WHAT IS NEEDED: When "each" occurs in a line of the material, copy that line.
══════
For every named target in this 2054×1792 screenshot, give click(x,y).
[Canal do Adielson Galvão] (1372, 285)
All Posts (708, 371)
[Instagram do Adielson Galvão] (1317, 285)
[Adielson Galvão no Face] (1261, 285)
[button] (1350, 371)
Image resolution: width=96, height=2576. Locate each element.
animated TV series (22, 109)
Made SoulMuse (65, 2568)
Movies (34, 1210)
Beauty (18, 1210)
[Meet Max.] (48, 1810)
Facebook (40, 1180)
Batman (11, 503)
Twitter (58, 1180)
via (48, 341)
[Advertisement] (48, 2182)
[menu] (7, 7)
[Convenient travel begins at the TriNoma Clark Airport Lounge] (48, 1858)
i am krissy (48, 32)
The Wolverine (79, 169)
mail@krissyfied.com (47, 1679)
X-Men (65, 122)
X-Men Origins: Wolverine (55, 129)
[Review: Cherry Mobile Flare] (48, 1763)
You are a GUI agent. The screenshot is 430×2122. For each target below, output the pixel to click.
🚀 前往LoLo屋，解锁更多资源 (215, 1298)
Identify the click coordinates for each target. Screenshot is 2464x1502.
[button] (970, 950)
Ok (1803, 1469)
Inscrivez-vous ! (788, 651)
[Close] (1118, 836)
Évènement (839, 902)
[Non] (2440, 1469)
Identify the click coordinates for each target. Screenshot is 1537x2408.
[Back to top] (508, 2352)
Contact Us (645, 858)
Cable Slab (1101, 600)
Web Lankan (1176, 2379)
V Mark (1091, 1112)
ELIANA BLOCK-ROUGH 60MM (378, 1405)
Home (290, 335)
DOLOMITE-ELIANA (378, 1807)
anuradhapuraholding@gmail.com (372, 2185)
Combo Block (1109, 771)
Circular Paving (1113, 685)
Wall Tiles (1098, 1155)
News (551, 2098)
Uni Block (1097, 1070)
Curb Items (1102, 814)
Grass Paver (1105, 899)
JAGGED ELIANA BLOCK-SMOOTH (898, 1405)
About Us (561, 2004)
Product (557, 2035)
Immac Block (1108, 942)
══════
SOLUTION TO THIS PROBLEM:
Image resolution: width=96, height=2576. Locate each element.
You are a GUI agent. The screenshot is 430×2122. For each target below, output the pixel to click.
Identify the click coordinates for each target. Screenshot is 2464x1502.
Identify the click coordinates for each target. Screenshot is 1537x2408.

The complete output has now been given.